> **EXERCISE 1**: According to the passage on hydrogen catalysts, why can't the platinum- and iridium-based technology be applied at the required global scale?
> **EXERCISE 2**: Copy the stretch of the passage on hydrogen catalysts from "Over the last" through "not been reported.".
> **EXERCISE 3**: Please carry on the passage on hydrogen catalysts from its last sentence.

> **SUPPLIED TEXT**:

-=-=-=-=-

A hydrogen-based sustainable economy depends on technology to generate molecular hydrogen using sustainable solar or wind energy. Catalytic chemistry already enables this by using water as feedstock and platinum and iridium as active materials. However, because such elements are scarce and expensive this technology cannot be applied at the required global scale.
Looking at nature
To overcome this hurdle, chemists have started looking toward nature where so-called iron-iron hydrogenase enzymes catalyse the conversion (reduction) of protons to molecular hydrogen with a performance comparable to platinum. It is a major challenge to apply these enzymes directly in hydrogen-producing devices since their isolation is difficult and their performance in air poor. Nevertheless, their high efficiency has spurred the search for comparable iron-based molecular complexes that also can produce hydrogen with a platinum-like performance.
Over the last decade, numerous synthetic complexes have been prepared that structurally and functionally mimic the active site of hydrogenase enzymes. Most of these 'synthetic hydrogenases' show serious drawbacks such as a low efficiency and stability and the requirement of organic solvents. Hydrogenase-mimics that perform efficiently in an aqueous environment while being tolerant to air have until now not been reported.

-=-=-=-=-

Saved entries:
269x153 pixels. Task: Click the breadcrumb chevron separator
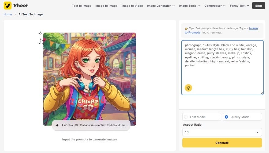[15, 14]
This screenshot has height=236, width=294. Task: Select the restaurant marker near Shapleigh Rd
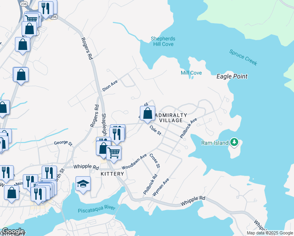click(x=117, y=135)
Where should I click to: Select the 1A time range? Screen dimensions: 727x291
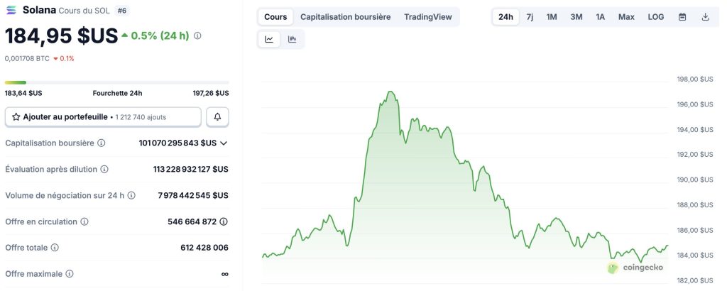coord(600,17)
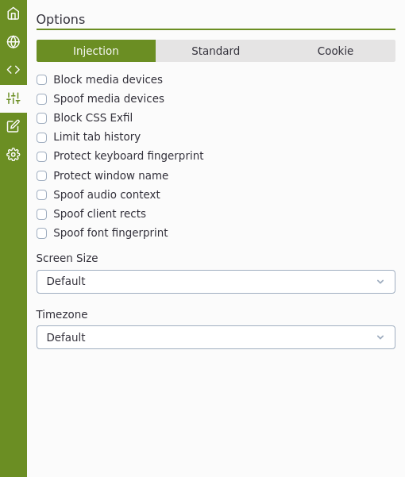
Task: Select the options sliders sidebar icon
Action: pos(13,98)
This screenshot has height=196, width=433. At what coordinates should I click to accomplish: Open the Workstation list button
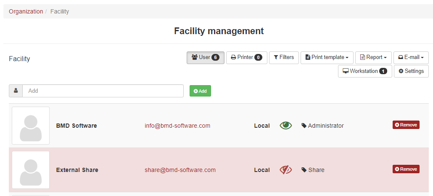[x=365, y=71]
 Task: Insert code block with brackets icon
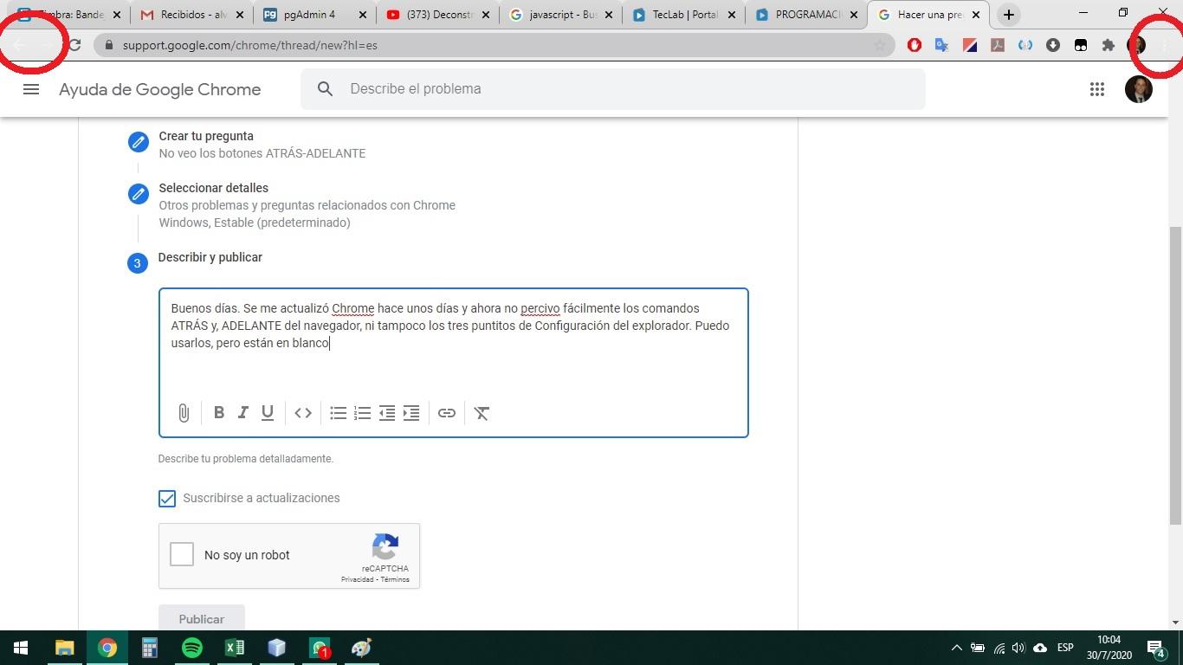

-=-=-=-=-

> **ANSWER AREA 1**: Because platinum and iridium are scarce and expensive.

> **ANSWER AREA 2**:
Over the last decade, numerous synthetic complexes have been prepared that structurally and functionally mimic the active site of hydrogenase enzymes. Most of these 'synthetic hydrogenases' show serious drawbacks such as a low efficiency and stability and the requirement of organic solvents. Hydrogenase-mimics that perform efficiently in an aqueous environment while being tolerant to air have until now not been reported.

> **ANSWER AREA 3**:
In the current edition of Science Advances, the researchers offer a possible solution by presenting a new oxygen-tolerant iron-iron hydrogenase-mimic that not only achieves efficient proton reduction in aqueous media but also displays electron storage and pre-organisation in close proximity to the active site - a feature characteristic of working natural enzymes.
The Amsterdam-designed synthetic hydrogenase contains a redox-active phosphorous ligand that acts as an electron reservoir and actively partakes in the reduction of protons. It donates an electron to the active site during the catalytic cycle when needed. As a result, the catalyst displays high turnover numbers (TON) and turnover frequencies (TOF).
Combining this high performance with the operation in aqueous media and the tolerance towards oxygen, this new hydrogenase-mimic is a major step toward the development of catalysts for inexpensive large-scale hydrogen-producing devices. Further development will be directed toward analogs that operate at lower overpotentials and can be efficiently implemented in devices (for example, by anchoring to electrodes or metal-organic frameworks).